I sent an email and never heard from them.  Did anyone else try to contact this group?

Hello everyone!

I'd like to thank you all for your feedback so far! It's been extremely helpful in our quest to help those with Parkinson's Disease cope.

So after considering all your responses and giving it some hard thought, we've narrowed down our focus to two ideas, both intended to help someone with Parkinson's get up out of a chair.

We got our first idea after hearing from one person who noted that their hand tremors subsided when someone else rubbed their index finger, suggesting that a device which stimulated the right nerve might allow them to defeat their hand tremors altogether. When we spoke to an expert, he mentioned that some research had gone into using vibrations to stimulate muscle contractions. Our first idea is to design a system which would use vibrations on the quad muscles (the ones on the top of your lap) which are used when getting out of chairs. This may or may not work, but we're considering a go at it to see if we can do it.
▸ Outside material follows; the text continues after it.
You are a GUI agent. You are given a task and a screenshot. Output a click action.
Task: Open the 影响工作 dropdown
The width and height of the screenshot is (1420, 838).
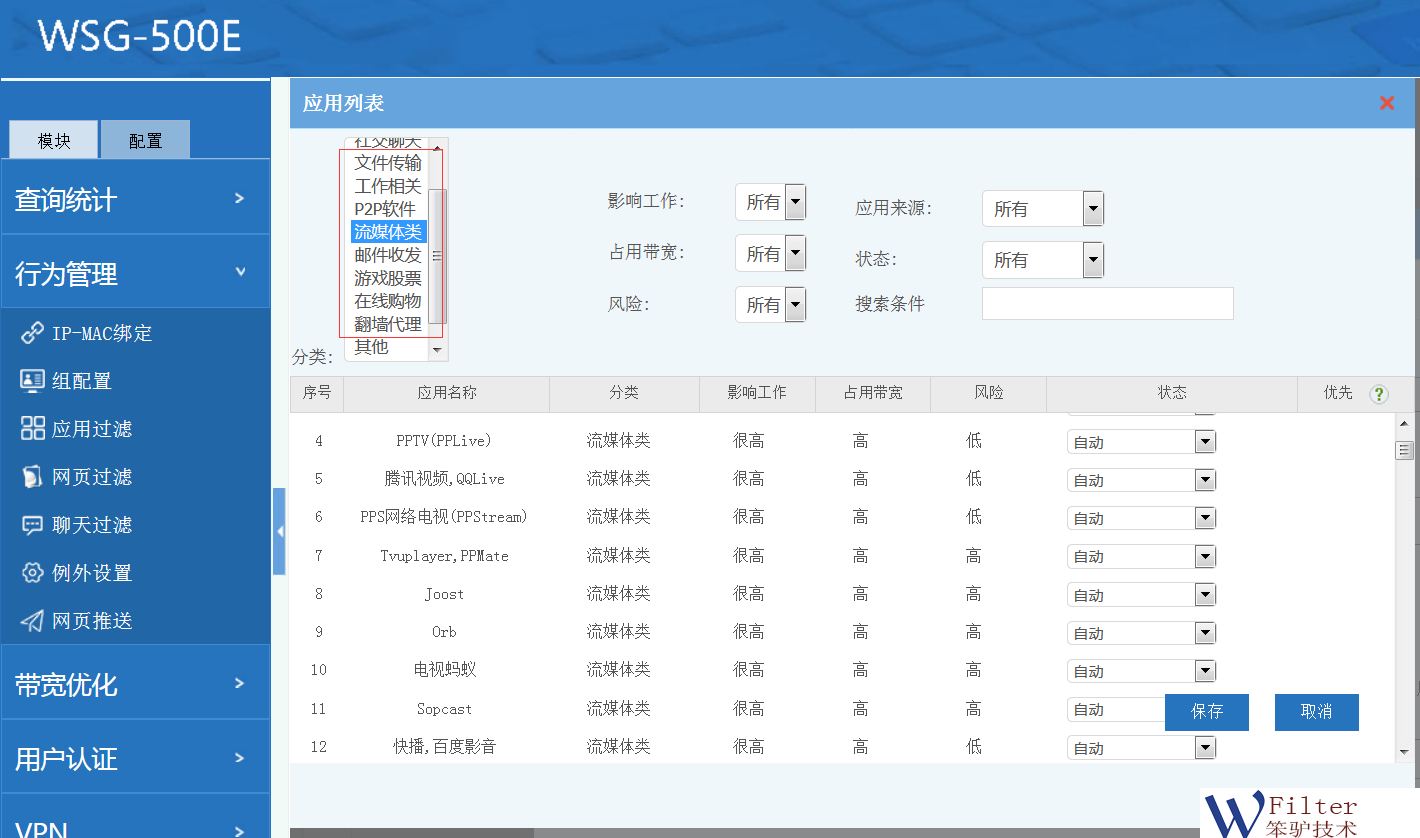tap(770, 202)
Our second idea came from an interview we had with a professor who specializes in mobility, and works closely with many people who have Parkinson's Disease. He demonstrated to us how difficult it was for many of you to get up out of chairs by having us sit down, put our feet as far in front of us as we could, hold our arms to our chest, and attempt to get up. We found it nearly impossible, but what he showed us next was that by simply stopping us from falling back into our seats on an unsuccessful attempt, we were able to much more easily stand up. He demonstrated that this also worked for those with Parkinson's who have a hard time standing up. We are envisioning a device which would be simple to use and would help you get up by not allowing you to fall back into your seat. It would work by having a cushion follow you as you get up. It wouldn't push you, but if it sensed any kind of resistance, it would lock and prevent you from falling back, allowing another attempt from a position closer to standing.

Rather than ask a set of specific questions like last time, I'm just inviting general feedback on the ideas presented here. If you think we're totally off the mark, don't be afraid to tell us - but likewise, if you think what we're envisioning could work and be helpful to you, then we'd also like to know. If you've got comments on how you think the device could be implemented better or improved, then we're interested in hearing them!

Thanks again everyone for reading my posts and taking the time to comment. We really appreciate all the help you've given us, and we are hoping beyond hope that we can design something which would be useful to you in your everyday lives.

hello Derek , i read with interest your idea for getting out of a chair , i tried , but unsuccessful. i sat on a dining chair ,legs out as far as they would go and hands on my chest.Absolutely impossible to get up . brought feet back a little and tried again,no again,kept bringing feet back until they were against the chair but still cant get up. So i tried from an armchair still the answer is no.I must say my worst part of my pd is my legs, they keep letting me down so i suppose that is the reason why your idea dos'nt work for me .But keep bringing your ideas forward , i will try anything that might help. Grace.